Failure to Label IV Medication Bag and Tubing per Policy
Penalty
Summary
The deficiency involves the facility’s failure to ensure parenteral fluids and IV medications were administered in accordance with professional standards, physician orders, and the resident’s care plan. A male resident with septicemia, intact cognition (BIMS score of 14), and an order for daily IV Daptomycin via a PICC line had an IV medication bag in use that was not labeled with the date, time, or initials of the nurse who hung it. An additional empty IV bag in the resident’s room was also unlabeled. The resident’s care plan called for administering IV medications as ordered, monitoring the IV site for infection, flushing ports/lines as ordered, and changing dressings every seven days and as needed. The facility’s IV medication policy required recording the drug name, dose, rate, date, and time on the container label. During observation and interviews, an LVN on duty stated she had not hung the IV bag but confirmed that IV bags and tubing were supposed to be labeled with the resident’s name, date, time, and nurse’s initials, and acknowledged that the unlabeled bag had been hung by the 2:00 PM–10:00 PM nurse.
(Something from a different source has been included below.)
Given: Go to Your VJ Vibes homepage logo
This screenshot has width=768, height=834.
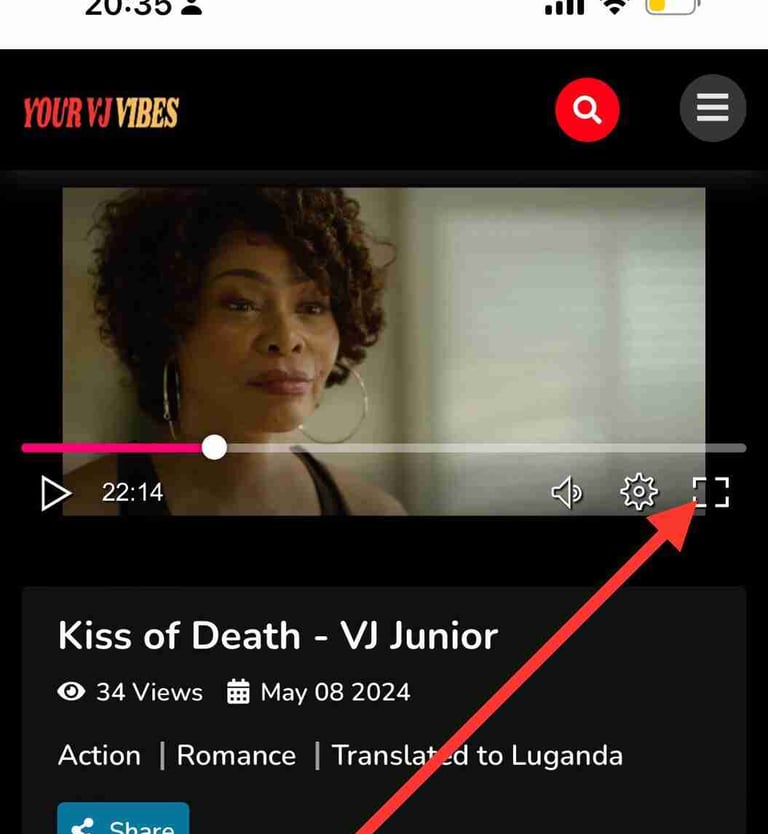Looking at the screenshot, I should coord(101,113).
Another LVN later confirmed she was the nurse who administered the Daptomycin during that shift and admitted she knew she was required to label the IV bag and tubing but forgot to do so, despite having completed IV administration training and a skills check the previous month. Both LVNs, as well as the ADON and DON, stated that IV bags and tubing should be dated and initialed to prevent medication errors and infection, and that tubing should be changed every 24 hours. The facility’s failure to ensure labeling of the IV bag and tubing for this resident constituted the cited deficiency in pharmaceutical services and IV administration practices.